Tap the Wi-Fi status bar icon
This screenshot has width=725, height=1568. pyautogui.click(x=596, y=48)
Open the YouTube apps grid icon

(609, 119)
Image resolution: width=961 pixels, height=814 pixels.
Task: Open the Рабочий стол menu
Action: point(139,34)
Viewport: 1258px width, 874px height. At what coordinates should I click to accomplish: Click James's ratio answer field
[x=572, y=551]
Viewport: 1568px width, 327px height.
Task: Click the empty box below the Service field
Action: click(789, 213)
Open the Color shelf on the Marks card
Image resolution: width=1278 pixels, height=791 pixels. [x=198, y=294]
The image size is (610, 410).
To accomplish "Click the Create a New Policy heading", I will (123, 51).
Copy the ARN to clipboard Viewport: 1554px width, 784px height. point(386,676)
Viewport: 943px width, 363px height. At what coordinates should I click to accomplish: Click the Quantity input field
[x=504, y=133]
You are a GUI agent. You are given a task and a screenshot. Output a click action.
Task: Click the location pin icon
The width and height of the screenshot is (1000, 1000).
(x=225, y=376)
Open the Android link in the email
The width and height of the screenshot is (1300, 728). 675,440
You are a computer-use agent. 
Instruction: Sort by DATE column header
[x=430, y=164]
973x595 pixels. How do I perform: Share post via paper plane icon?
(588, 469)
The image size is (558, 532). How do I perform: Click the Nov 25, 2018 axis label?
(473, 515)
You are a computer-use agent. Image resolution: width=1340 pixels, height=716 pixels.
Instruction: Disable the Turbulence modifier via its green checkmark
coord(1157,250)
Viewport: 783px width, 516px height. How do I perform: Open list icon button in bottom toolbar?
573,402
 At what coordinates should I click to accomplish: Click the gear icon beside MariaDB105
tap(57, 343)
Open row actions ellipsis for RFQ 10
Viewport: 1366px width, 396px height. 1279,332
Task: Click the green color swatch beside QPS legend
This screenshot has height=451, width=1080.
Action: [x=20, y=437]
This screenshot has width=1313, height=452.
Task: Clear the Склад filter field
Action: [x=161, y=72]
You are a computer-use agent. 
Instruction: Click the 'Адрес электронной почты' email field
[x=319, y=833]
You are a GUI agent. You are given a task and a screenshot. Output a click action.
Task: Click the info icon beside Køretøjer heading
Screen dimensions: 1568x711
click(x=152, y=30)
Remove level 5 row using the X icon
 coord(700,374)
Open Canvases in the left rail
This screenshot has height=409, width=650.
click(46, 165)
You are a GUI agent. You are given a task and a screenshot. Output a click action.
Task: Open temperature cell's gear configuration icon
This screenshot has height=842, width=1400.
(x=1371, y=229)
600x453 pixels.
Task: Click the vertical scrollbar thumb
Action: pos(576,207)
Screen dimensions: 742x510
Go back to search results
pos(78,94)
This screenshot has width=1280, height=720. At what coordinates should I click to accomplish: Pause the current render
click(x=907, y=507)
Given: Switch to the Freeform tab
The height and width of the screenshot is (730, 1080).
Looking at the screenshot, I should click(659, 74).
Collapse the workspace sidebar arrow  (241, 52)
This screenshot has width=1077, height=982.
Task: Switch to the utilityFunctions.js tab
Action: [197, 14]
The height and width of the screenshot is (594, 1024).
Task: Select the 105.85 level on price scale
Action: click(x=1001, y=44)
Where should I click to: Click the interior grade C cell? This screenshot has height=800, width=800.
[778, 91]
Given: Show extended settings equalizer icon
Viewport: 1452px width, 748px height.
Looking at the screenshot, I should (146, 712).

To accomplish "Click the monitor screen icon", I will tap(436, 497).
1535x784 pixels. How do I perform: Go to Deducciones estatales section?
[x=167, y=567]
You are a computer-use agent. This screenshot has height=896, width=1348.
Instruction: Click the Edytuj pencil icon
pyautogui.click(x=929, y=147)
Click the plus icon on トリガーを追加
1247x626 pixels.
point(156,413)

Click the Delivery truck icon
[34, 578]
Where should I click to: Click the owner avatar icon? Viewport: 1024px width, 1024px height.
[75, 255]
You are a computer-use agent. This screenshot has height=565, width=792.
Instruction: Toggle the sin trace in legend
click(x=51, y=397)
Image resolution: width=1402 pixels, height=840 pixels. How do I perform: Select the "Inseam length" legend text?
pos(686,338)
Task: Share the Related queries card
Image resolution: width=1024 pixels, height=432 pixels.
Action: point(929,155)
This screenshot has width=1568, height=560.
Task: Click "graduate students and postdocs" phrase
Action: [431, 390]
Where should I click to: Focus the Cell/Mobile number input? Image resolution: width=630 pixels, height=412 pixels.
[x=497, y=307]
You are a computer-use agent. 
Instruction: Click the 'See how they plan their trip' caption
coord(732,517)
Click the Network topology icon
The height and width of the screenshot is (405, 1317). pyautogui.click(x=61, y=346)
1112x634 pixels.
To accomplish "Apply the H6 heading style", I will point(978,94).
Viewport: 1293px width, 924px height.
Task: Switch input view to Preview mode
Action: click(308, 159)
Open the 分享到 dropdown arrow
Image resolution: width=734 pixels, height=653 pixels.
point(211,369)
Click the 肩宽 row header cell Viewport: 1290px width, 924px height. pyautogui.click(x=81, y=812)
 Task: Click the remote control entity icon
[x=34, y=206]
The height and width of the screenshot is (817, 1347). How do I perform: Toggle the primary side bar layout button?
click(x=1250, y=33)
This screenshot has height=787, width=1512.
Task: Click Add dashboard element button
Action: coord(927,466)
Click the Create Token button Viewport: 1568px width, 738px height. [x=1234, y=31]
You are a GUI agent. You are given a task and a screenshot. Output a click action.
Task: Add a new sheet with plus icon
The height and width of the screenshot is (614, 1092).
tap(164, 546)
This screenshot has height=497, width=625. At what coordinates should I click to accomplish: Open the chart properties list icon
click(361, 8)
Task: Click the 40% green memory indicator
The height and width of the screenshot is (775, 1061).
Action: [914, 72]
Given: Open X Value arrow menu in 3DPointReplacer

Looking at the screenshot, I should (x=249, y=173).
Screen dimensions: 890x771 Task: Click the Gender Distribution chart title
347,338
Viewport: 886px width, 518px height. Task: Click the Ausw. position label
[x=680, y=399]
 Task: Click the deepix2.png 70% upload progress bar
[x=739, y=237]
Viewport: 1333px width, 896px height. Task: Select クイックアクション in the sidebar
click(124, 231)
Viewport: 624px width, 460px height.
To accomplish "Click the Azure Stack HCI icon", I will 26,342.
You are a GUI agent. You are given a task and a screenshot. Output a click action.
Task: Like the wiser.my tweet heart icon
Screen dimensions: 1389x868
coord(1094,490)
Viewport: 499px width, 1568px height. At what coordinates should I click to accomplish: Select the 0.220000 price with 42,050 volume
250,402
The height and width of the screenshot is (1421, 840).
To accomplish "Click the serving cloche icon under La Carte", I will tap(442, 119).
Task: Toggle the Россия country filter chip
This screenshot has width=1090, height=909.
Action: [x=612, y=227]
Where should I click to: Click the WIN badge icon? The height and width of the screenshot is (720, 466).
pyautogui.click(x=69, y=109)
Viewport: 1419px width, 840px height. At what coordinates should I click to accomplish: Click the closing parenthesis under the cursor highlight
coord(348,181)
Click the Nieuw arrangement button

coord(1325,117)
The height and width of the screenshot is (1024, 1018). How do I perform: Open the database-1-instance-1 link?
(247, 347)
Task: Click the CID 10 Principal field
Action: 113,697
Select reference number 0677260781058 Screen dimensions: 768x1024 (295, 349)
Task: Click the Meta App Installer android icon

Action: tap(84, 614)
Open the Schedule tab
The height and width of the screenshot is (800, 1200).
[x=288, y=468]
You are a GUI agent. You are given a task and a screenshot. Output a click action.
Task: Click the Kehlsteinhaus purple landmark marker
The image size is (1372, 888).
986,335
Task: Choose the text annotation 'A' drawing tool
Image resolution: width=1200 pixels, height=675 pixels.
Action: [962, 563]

### WHAT TO DO
Rewrite all the records above, swapping every "How do I perform" for "How can I do" and leaving everything else unchanged.

### FINAL ANSWER
Tap the Wi-Fi status bar icon
This screenshot has width=725, height=1568. pyautogui.click(x=596, y=48)
Open the YouTube apps grid icon

(609, 119)
Image resolution: width=961 pixels, height=814 pixels.
Task: Open the Рабочий стол menu
Action: point(139,34)
Viewport: 1258px width, 874px height. At what coordinates should I click to accomplish: Click James's ratio answer field
[x=572, y=551]
Viewport: 1568px width, 327px height.
Task: Click the empty box below the Service field
Action: click(789, 213)
Open the Color shelf on the Marks card
Image resolution: width=1278 pixels, height=791 pixels. [x=198, y=294]
The image size is (610, 410).
To accomplish "Click the Create a New Policy heading", I will (123, 51).
Copy the ARN to clipboard Viewport: 1554px width, 784px height. point(386,676)
Viewport: 943px width, 363px height. At what coordinates should I click to accomplish: Click the Quantity input field
[x=504, y=133]
You are a GUI agent. You are given a task and a screenshot. Output a click action.
Task: Click the location pin icon
The width and height of the screenshot is (1000, 1000).
(x=225, y=376)
Open the Android link in the email
The width and height of the screenshot is (1300, 728). 675,440
You are a computer-use agent. 
Instruction: Sort by DATE column header
[x=430, y=164]
973x595 pixels. How can I do: Share post via paper plane icon?
(588, 469)
The image size is (558, 532). How can I do: Click the Nov 25, 2018 axis label?
(473, 515)
You are a computer-use agent. Image resolution: width=1340 pixels, height=716 pixels.
Instruction: Disable the Turbulence modifier via its green checkmark
coord(1157,250)
Viewport: 783px width, 516px height. How can I do: Open list icon button in bottom toolbar?
573,402
 At what coordinates should I click to accomplish: Click the gear icon beside MariaDB105
tap(57, 343)
Open row actions ellipsis for RFQ 10
Viewport: 1366px width, 396px height. 1279,332
Task: Click the green color swatch beside QPS legend
This screenshot has height=451, width=1080.
Action: [x=20, y=437]
This screenshot has width=1313, height=452.
Task: Clear the Склад filter field
Action: [x=161, y=72]
You are a computer-use agent. 
Instruction: Click the 'Адрес электронной почты' email field
[x=319, y=833]
You are a GUI agent. You are given a task and a screenshot. Output a click action.
Task: Click the info icon beside Køretøjer heading
Screen dimensions: 1568x711
click(x=152, y=30)
Remove level 5 row using the X icon
 coord(700,374)
Open Canvases in the left rail
This screenshot has height=409, width=650.
click(46, 165)
You are a GUI agent. You are given a task and a screenshot. Output a click action.
Task: Open temperature cell's gear configuration icon
This screenshot has height=842, width=1400.
(x=1371, y=229)
600x453 pixels.
Task: Click the vertical scrollbar thumb
Action: pos(576,207)
Screen dimensions: 742x510
Go back to search results
pos(78,94)
This screenshot has width=1280, height=720. At what coordinates should I click to accomplish: Pause the current render
click(x=907, y=507)
Given: Switch to the Freeform tab
The height and width of the screenshot is (730, 1080).
Looking at the screenshot, I should click(659, 74).
Collapse the workspace sidebar arrow  (241, 52)
This screenshot has width=1077, height=982.
Task: Switch to the utilityFunctions.js tab
Action: [197, 14]
The height and width of the screenshot is (594, 1024).
Task: Select the 105.85 level on price scale
Action: click(x=1001, y=44)
Where should I click to: Click the interior grade C cell? This screenshot has height=800, width=800.
[778, 91]
Given: Show extended settings equalizer icon
Viewport: 1452px width, 748px height.
Looking at the screenshot, I should (146, 712).

To accomplish "Click the monitor screen icon", I will tap(436, 497).
1535x784 pixels. How can I do: Go to Deducciones estatales section?
[x=167, y=567]
You are a computer-use agent. This screenshot has height=896, width=1348.
Instruction: Click the Edytuj pencil icon
pyautogui.click(x=929, y=147)
Click the plus icon on トリガーを追加
1247x626 pixels.
point(156,413)

Click the Delivery truck icon
[34, 578]
Where should I click to: Click the owner avatar icon? Viewport: 1024px width, 1024px height.
[75, 255]
You are a computer-use agent. This screenshot has height=565, width=792.
Instruction: Toggle the sin trace in legend
click(x=51, y=397)
Image resolution: width=1402 pixels, height=840 pixels. How can I do: Select the "Inseam length" legend text?
pos(686,338)
Task: Share the Related queries card
Image resolution: width=1024 pixels, height=432 pixels.
Action: point(929,155)
This screenshot has width=1568, height=560.
Task: Click "graduate students and postdocs" phrase
Action: [431, 390]
Where should I click to: Focus the Cell/Mobile number input? Image resolution: width=630 pixels, height=412 pixels.
[x=497, y=307]
You are a computer-use agent. 
Instruction: Click the 'See how they plan their trip' caption
coord(732,517)
Click the Network topology icon
The height and width of the screenshot is (405, 1317). pyautogui.click(x=61, y=346)
1112x634 pixels.
To accomplish "Apply the H6 heading style", I will point(978,94).
Viewport: 1293px width, 924px height.
Task: Switch input view to Preview mode
Action: click(308, 159)
Open the 分享到 dropdown arrow
Image resolution: width=734 pixels, height=653 pixels.
point(211,369)
Click the 肩宽 row header cell Viewport: 1290px width, 924px height. pyautogui.click(x=81, y=812)
 Task: Click the remote control entity icon
[x=34, y=206]
The height and width of the screenshot is (817, 1347). How can I do: Toggle the primary side bar layout button?
click(x=1250, y=33)
This screenshot has height=787, width=1512.
Task: Click Add dashboard element button
Action: coord(927,466)
Click the Create Token button Viewport: 1568px width, 738px height. [x=1234, y=31]
You are a GUI agent. You are given a task and a screenshot. Output a click action.
Task: Add a new sheet with plus icon
The height and width of the screenshot is (614, 1092).
tap(164, 546)
This screenshot has height=497, width=625. At what coordinates should I click to accomplish: Open the chart properties list icon
click(361, 8)
Task: Click the 40% green memory indicator
The height and width of the screenshot is (775, 1061).
Action: [914, 72]
Given: Open X Value arrow menu in 3DPointReplacer

Looking at the screenshot, I should (x=249, y=173).
Screen dimensions: 890x771 Task: Click the Gender Distribution chart title
347,338
Viewport: 886px width, 518px height. Task: Click the Ausw. position label
[x=680, y=399]
 Task: Click the deepix2.png 70% upload progress bar
[x=739, y=237]
Viewport: 1333px width, 896px height. Task: Select クイックアクション in the sidebar
click(124, 231)
Viewport: 624px width, 460px height.
To accomplish "Click the Azure Stack HCI icon", I will 26,342.
You are a GUI agent. You are given a task and a screenshot. Output a click action.
Task: Like the wiser.my tweet heart icon
Screen dimensions: 1389x868
coord(1094,490)
Viewport: 499px width, 1568px height. At what coordinates should I click to accomplish: Select the 0.220000 price with 42,050 volume
250,402
The height and width of the screenshot is (1421, 840).
To accomplish "Click the serving cloche icon under La Carte", I will tap(442, 119).
Task: Toggle the Россия country filter chip
This screenshot has width=1090, height=909.
Action: [x=612, y=227]
Where should I click to: Click the WIN badge icon? The height and width of the screenshot is (720, 466).
pyautogui.click(x=69, y=109)
Viewport: 1419px width, 840px height. At what coordinates should I click to accomplish: Click the closing parenthesis under the cursor highlight
coord(348,181)
Click the Nieuw arrangement button

coord(1325,117)
The height and width of the screenshot is (1024, 1018). How can I do: Open the database-1-instance-1 link?
(247, 347)
Task: Click the CID 10 Principal field
Action: 113,697
Select reference number 0677260781058 Screen dimensions: 768x1024 (295, 349)
Task: Click the Meta App Installer android icon

Action: tap(84, 614)
Open the Schedule tab
The height and width of the screenshot is (800, 1200).
[x=288, y=468]
You are a GUI agent. You are given a task and a screenshot. Output a click action.
Task: Click the Kehlsteinhaus purple landmark marker
The image size is (1372, 888).
986,335
Task: Choose the text annotation 'A' drawing tool
Image resolution: width=1200 pixels, height=675 pixels.
Action: [962, 563]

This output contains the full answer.